**作答要求**
(1) 对照下方的文本选段,判断以下三项陈述是否与之相符。逐项回答“是”或“否”,并一字不差地引用文本选段中起决定作用的语句。(a) 本例使用了命名参数,因此会调用 replace_named_bind_variables 方法。(b) 带参数绑定的方法传入的 condition 参数都是字符串。(c) 由于 SQLite 在引号方面不遵守标准,所以不会进入 ActiveRecord::ConnectionAdapters::Quoting 模块。
(2) 从下方文本选段中原样引用一段文字:从包含“statement, *values = ary”的词句开始,到“elsif statement.include?('?')”之后结束。

虽然这个方法之前也已经接触过,但是之前并没有详细解析,这里我们将重点研究这个方法,由于带参数绑定的方法传入的condition参数都是数组,因此进入sanitize_sql_array方法:

# Accepts an array of conditions. The array has each value
# sanitized and interpolated into the SQL statement.
#   ["name='%s' and group_id='%s'", "foo'bar", 4]  returns  "name='foo''bar' and group_id='4'"
def sanitize_sql_array(ary)
  statement, *values = ary
  if values.first.is_a?(Hash) && statement =~ /:\w+/
    replace_named_bind_variables(statement, values.first)
  elsif statement.include?('?')
    replace_bind_variables(statement, values)
  elsif statement.blank?
    statement
  else
    statement % values.collect { |value| connection.quote_string(value.to_s) }
  end
end

由于本例中我们用了命名参数,将匹配第一个条件,将调用replace_named_bind_variables方法:

def replace_named_bind_variables(statement, bind_vars)
  statement.gsub(/(:?):([a-zA-Z]\w*)/) do
    if $1 == ':' # skip postgresql casts
      $& # return the whole match
    elsif bind_vars.include?(match = $2.to_sym)
      quote_bound_value(bind_vars[match])
    else
      raise PreparedStatementInvalid, "missing value for :#{match} in #{statement}"
    end
  end
end

由于PostgreSQL存在连续两个冒号的语句,因此需要适当规避,随后将传入参数对应的值传入quote_bound_value方法:

def quote_bound_value(value, c = connection)
  if value.respond_to?(:map) && !value.acts_like?(:string)
    if value.respond_to?(:empty?) && value.empty?
      c.quote(nil)
    else
      value.map { |v| c.quote(v) }.join(',')
    end
  else
    c.quote(value)
  end
end

这里主要是将获取的值增加引号,调用的方法是connection.quote,由于SQLite在这方面基本遵守标准,因此将进入ActiveRecord::ConnectionAdapters::Quoting,该模块负责各种与引号相关的实用功能,定义在activerecord-3.2.13/lib/active_record/connection_adapters/abstract/quoting.rb中:

# Quotes the column value to help prevent
# {SQL injection attacks}[http://en.wikipedia.org/wiki/SQL_injection].
def quote(value, column = nil)
  # records are quoted as their primary key
  return value.quoted_id if value.respond_to?(:quoted_id)

  case value
  when String, ActiveSupport::Multibyte::Chars
    value = value.to_s
    return "'#{quote_string(value)}'" unless column

    case column.type
    when :binary then "'#{quote_string(column.string_to_binary(value))}'"
    when :integer then value.to_i.to_s
    when :float then value.to_f.to_s
    else
      "'#{quote_string(value)}'"

**记录摘录**
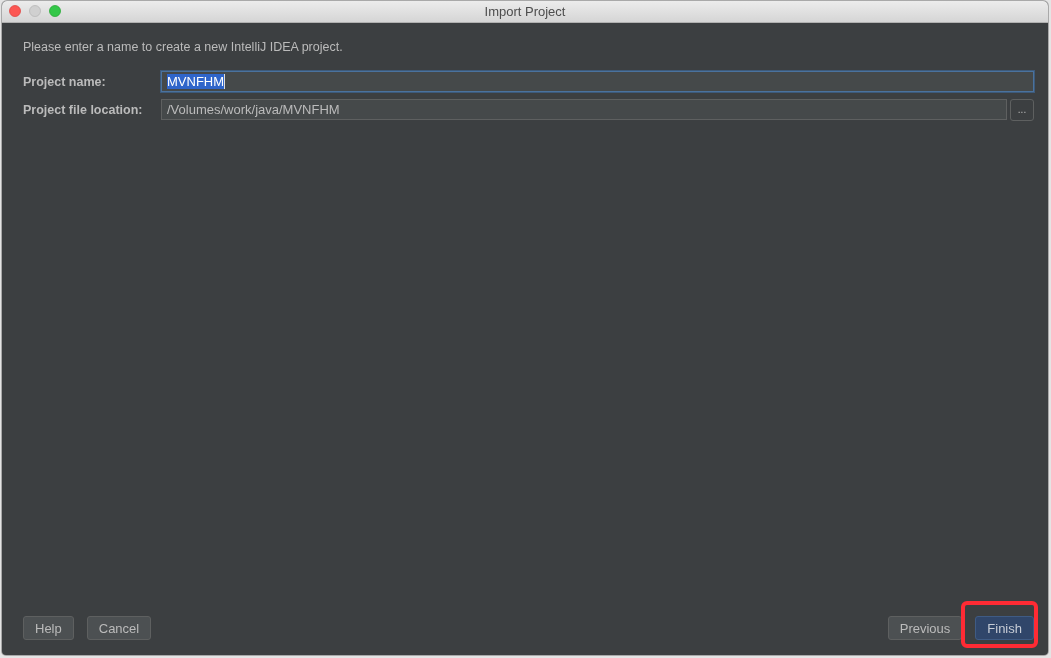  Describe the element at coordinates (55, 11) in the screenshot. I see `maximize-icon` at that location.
==
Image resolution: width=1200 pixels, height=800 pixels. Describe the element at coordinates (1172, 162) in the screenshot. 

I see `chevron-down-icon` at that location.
* * *
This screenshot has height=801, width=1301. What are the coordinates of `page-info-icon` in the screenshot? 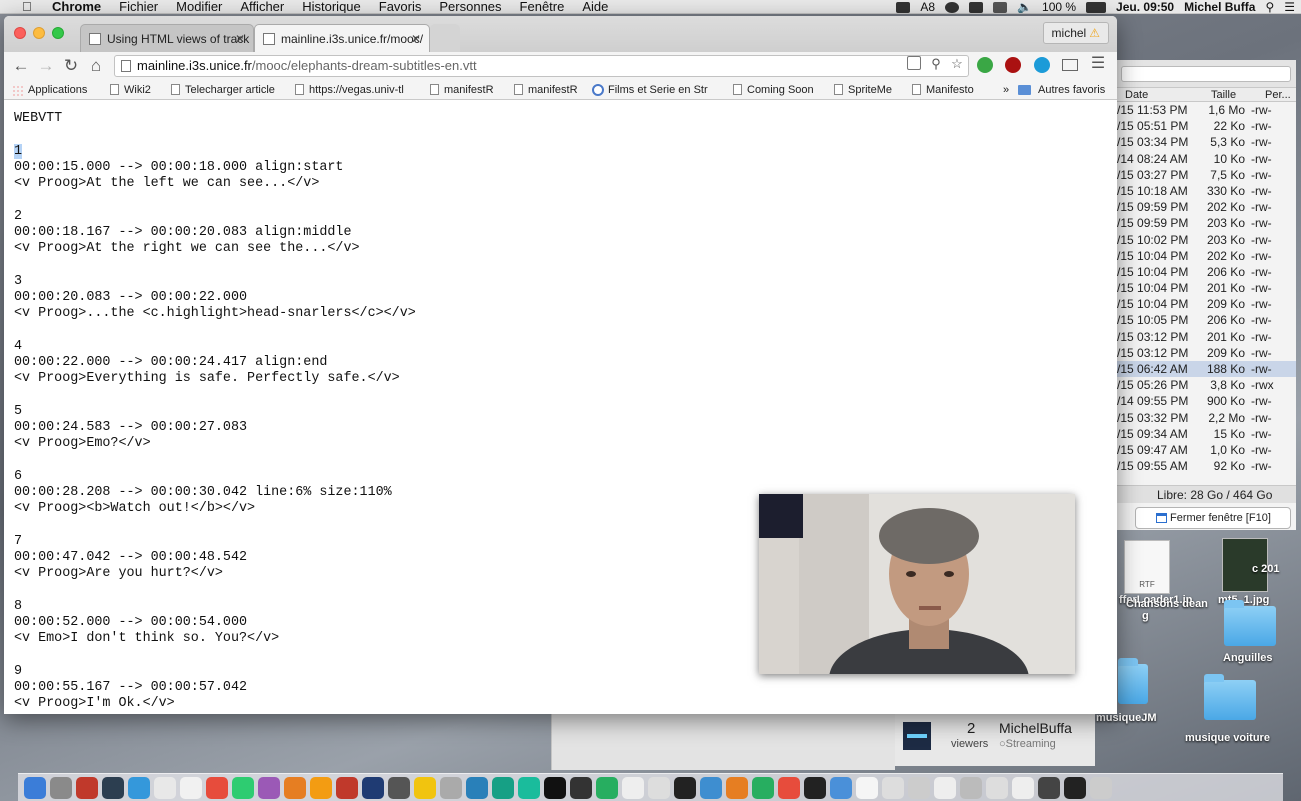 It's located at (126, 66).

**练习答案**
(1)
(a) 是。“由于本例中我们用了命名参数,将匹配第一个条件,将调用replace_named_bind_variables方法”
(b) 否。“由于带参数绑定的方法传入的condition参数都是数组”
(c) 否。“由于SQLite在这方面基本遵守标准,因此将进入ActiveRecord::ConnectionAdapters::Quoting”

(2)
statement, *values = ary
  if values.first.is_a?(Hash) && statement =~ /:\w+/
    replace_named_bind_variables(statement, values.first)
  elsif statement.include?('?')